Retype the whole listing below, character for character.

*** Opening of Records for processing ***

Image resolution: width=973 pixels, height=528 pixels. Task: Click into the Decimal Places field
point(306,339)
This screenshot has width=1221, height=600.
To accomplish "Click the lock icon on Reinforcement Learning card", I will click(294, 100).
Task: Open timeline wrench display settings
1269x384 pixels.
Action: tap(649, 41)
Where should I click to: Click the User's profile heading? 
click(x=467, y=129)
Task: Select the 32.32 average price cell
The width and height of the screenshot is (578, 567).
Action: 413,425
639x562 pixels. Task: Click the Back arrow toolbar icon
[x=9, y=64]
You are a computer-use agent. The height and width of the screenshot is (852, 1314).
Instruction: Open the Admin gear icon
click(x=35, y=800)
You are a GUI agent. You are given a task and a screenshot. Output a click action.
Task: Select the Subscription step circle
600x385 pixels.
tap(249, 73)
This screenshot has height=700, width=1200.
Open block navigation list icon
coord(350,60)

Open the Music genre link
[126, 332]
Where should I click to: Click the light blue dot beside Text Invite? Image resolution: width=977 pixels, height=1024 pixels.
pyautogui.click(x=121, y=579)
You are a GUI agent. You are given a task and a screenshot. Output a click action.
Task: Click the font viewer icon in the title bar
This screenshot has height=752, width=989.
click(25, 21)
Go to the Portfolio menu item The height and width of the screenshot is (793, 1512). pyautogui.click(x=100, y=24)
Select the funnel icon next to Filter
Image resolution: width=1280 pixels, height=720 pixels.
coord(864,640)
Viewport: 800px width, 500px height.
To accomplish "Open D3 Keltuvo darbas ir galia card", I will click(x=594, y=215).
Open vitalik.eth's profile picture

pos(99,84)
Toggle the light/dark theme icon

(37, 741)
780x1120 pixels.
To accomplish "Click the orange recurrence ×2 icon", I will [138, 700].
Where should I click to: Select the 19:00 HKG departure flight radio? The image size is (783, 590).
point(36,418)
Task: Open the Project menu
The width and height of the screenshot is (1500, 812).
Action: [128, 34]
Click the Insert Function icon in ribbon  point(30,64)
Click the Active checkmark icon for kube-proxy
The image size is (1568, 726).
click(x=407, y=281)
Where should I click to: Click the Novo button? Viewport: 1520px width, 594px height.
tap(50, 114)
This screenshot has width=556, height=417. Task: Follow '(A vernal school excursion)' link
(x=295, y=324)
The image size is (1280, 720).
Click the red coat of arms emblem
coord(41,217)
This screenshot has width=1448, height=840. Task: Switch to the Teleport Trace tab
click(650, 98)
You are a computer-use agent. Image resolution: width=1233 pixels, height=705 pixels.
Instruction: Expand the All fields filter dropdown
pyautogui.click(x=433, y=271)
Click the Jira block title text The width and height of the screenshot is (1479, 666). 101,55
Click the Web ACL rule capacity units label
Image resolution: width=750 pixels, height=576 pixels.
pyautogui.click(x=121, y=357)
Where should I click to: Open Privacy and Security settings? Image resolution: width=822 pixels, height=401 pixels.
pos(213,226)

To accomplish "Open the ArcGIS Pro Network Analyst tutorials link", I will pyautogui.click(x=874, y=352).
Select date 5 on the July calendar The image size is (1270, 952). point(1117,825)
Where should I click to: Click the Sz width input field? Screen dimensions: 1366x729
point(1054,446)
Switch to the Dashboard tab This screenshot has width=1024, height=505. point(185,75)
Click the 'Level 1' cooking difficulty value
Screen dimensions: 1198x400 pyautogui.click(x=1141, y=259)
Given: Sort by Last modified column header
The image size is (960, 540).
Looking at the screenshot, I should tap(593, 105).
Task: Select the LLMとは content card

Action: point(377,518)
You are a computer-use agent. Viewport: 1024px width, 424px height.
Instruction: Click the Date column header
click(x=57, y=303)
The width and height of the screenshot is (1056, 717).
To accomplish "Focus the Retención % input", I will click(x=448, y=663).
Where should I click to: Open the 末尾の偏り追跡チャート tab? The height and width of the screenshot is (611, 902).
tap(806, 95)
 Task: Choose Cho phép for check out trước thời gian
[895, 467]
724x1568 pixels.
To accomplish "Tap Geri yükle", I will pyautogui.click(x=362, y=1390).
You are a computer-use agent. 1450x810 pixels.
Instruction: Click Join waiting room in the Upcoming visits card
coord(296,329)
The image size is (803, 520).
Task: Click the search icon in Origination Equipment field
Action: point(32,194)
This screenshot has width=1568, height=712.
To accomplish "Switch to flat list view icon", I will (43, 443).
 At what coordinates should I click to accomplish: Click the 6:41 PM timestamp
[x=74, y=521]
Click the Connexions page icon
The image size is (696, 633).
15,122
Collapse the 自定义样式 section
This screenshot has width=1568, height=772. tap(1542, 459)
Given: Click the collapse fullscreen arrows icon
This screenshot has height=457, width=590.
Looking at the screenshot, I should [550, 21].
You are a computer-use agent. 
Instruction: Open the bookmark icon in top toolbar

*** Close of Records for processing ***

:: Task output ::
Image resolution: width=973 pixels, height=528 pixels. Task: Click into the Decimal Places field
point(306,339)
This screenshot has width=1221, height=600.
To accomplish "Click the lock icon on Reinforcement Learning card", I will click(294, 100).
Task: Open timeline wrench display settings
1269x384 pixels.
Action: tap(649, 41)
Where should I click to: Click the User's profile heading? 
click(x=467, y=129)
Task: Select the 32.32 average price cell
The width and height of the screenshot is (578, 567).
Action: 413,425
639x562 pixels. Task: Click the Back arrow toolbar icon
[x=9, y=64]
You are a computer-use agent. The height and width of the screenshot is (852, 1314).
Instruction: Open the Admin gear icon
click(x=35, y=800)
You are a GUI agent. You are given a task and a screenshot. Output a click action.
Task: Select the Subscription step circle
600x385 pixels.
tap(249, 73)
This screenshot has height=700, width=1200.
Open block navigation list icon
coord(350,60)

Open the Music genre link
[126, 332]
Where should I click to: Click the light blue dot beside Text Invite? Image resolution: width=977 pixels, height=1024 pixels.
pyautogui.click(x=121, y=579)
You are a GUI agent. You are given a task and a screenshot. Output a click action.
Task: Click the font viewer icon in the title bar
This screenshot has height=752, width=989.
click(25, 21)
Go to the Portfolio menu item The height and width of the screenshot is (793, 1512). pyautogui.click(x=100, y=24)
Select the funnel icon next to Filter
Image resolution: width=1280 pixels, height=720 pixels.
coord(864,640)
Viewport: 800px width, 500px height.
To accomplish "Open D3 Keltuvo darbas ir galia card", I will click(x=594, y=215).
Open vitalik.eth's profile picture

pos(99,84)
Toggle the light/dark theme icon

(37, 741)
780x1120 pixels.
To accomplish "Click the orange recurrence ×2 icon", I will [138, 700].
Where should I click to: Select the 19:00 HKG departure flight radio? The image size is (783, 590).
point(36,418)
Task: Open the Project menu
The width and height of the screenshot is (1500, 812).
Action: [128, 34]
Click the Insert Function icon in ribbon  point(30,64)
Click the Active checkmark icon for kube-proxy
The image size is (1568, 726).
click(x=407, y=281)
Where should I click to: Click the Novo button? Viewport: 1520px width, 594px height.
tap(50, 114)
This screenshot has width=556, height=417. Task: Follow '(A vernal school excursion)' link
(x=295, y=324)
The image size is (1280, 720).
Click the red coat of arms emblem
coord(41,217)
This screenshot has width=1448, height=840. Task: Switch to the Teleport Trace tab
click(650, 98)
You are a computer-use agent. Image resolution: width=1233 pixels, height=705 pixels.
Instruction: Expand the All fields filter dropdown
pyautogui.click(x=433, y=271)
Click the Jira block title text The width and height of the screenshot is (1479, 666). 101,55
Click the Web ACL rule capacity units label
Image resolution: width=750 pixels, height=576 pixels.
pyautogui.click(x=121, y=357)
Where should I click to: Open Privacy and Security settings? Image resolution: width=822 pixels, height=401 pixels.
pos(213,226)

To accomplish "Open the ArcGIS Pro Network Analyst tutorials link", I will pyautogui.click(x=874, y=352).
Select date 5 on the July calendar The image size is (1270, 952). point(1117,825)
Where should I click to: Click the Sz width input field? Screen dimensions: 1366x729
point(1054,446)
Switch to the Dashboard tab This screenshot has width=1024, height=505. point(185,75)
Click the 'Level 1' cooking difficulty value
Screen dimensions: 1198x400 pyautogui.click(x=1141, y=259)
Given: Sort by Last modified column header
The image size is (960, 540).
Looking at the screenshot, I should tap(593, 105).
Task: Select the LLMとは content card

Action: point(377,518)
You are a computer-use agent. Viewport: 1024px width, 424px height.
Instruction: Click the Date column header
click(x=57, y=303)
The width and height of the screenshot is (1056, 717).
To accomplish "Focus the Retención % input", I will click(x=448, y=663).
Where should I click to: Open the 末尾の偏り追跡チャート tab? The height and width of the screenshot is (611, 902).
tap(806, 95)
 Task: Choose Cho phép for check out trước thời gian
[895, 467]
724x1568 pixels.
To accomplish "Tap Geri yükle", I will pyautogui.click(x=362, y=1390).
You are a computer-use agent. 1450x810 pixels.
Instruction: Click Join waiting room in the Upcoming visits card
coord(296,329)
The image size is (803, 520).
Task: Click the search icon in Origination Equipment field
Action: point(32,194)
This screenshot has width=1568, height=712.
To accomplish "Switch to flat list view icon", I will (43, 443).
 At what coordinates should I click to accomplish: Click the 6:41 PM timestamp
[x=74, y=521]
Click the Connexions page icon
The image size is (696, 633).
15,122
Collapse the 自定义样式 section
This screenshot has width=1568, height=772. tap(1542, 459)
Given: Click the collapse fullscreen arrows icon
This screenshot has height=457, width=590.
Looking at the screenshot, I should [550, 21].
You are a computer-use agent. 
Instruction: Open the bookmark icon in top toolbar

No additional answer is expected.